# TASK DETAILS
Starting from the first line below, repeat the data exactly through to the last.

# Records drawn from a dataset

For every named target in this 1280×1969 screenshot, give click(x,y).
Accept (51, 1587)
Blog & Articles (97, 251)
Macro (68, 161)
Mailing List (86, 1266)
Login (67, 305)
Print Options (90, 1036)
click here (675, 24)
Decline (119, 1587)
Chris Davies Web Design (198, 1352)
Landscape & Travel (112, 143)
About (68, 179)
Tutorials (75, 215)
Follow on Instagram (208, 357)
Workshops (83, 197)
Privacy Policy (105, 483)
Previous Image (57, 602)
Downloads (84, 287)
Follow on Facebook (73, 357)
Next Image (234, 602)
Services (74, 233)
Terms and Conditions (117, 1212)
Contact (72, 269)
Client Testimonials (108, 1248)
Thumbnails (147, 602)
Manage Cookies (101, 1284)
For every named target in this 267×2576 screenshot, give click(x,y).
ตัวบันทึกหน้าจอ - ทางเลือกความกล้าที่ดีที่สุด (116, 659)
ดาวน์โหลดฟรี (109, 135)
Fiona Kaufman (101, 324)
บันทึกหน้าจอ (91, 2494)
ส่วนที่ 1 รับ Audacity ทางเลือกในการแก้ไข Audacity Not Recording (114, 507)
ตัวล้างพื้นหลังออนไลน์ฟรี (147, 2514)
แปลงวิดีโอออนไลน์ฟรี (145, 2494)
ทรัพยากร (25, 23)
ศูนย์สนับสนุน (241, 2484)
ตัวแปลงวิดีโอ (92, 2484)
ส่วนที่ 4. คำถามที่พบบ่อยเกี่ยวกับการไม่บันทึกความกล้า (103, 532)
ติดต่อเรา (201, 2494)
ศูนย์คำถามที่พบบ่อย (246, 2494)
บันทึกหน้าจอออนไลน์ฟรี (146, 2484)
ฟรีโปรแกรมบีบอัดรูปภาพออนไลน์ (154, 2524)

# RESPONSE BELOW
For every named target in this 1280×1969 screenshot, give click(x,y).
Accept (51, 1587)
Blog & Articles (97, 251)
Macro (68, 161)
Mailing List (86, 1266)
Login (67, 305)
Print Options (90, 1036)
click here (675, 24)
Decline (119, 1587)
Chris Davies Web Design (198, 1352)
Landscape & Travel (112, 143)
About (68, 179)
Tutorials (75, 215)
Follow on Instagram (208, 357)
Workshops (83, 197)
Privacy Policy (105, 483)
Previous Image (57, 602)
Downloads (84, 287)
Follow on Facebook (73, 357)
Next Image (234, 602)
Services (74, 233)
Terms and Conditions (117, 1212)
Contact (72, 269)
Client Testimonials (108, 1248)
Thumbnails (147, 602)
Manage Cookies (101, 1284)
For every named target in this 267×2576 screenshot, give click(x,y).
ตัวบันทึกหน้าจอ - ทางเลือกความกล้าที่ดีที่สุด (116, 659)
ดาวน์โหลดฟรี (109, 135)
Fiona Kaufman (101, 324)
บันทึกหน้าจอ (91, 2494)
ส่วนที่ 1 รับ Audacity ทางเลือกในการแก้ไข Audacity Not Recording (114, 507)
ตัวล้างพื้นหลังออนไลน์ฟรี (147, 2514)
แปลงวิดีโอออนไลน์ฟรี (145, 2494)
ทรัพยากร (25, 23)
ศูนย์สนับสนุน (241, 2484)
ตัวแปลงวิดีโอ (92, 2484)
ส่วนที่ 4. คำถามที่พบบ่อยเกี่ยวกับการไม่บันทึกความกล้า (103, 532)
ติดต่อเรา (201, 2494)
ศูนย์คำถามที่พบบ่อย (246, 2494)
บันทึกหน้าจอออนไลน์ฟรี (146, 2484)
ฟรีโปรแกรมบีบอัดรูปภาพออนไลน์ (154, 2524)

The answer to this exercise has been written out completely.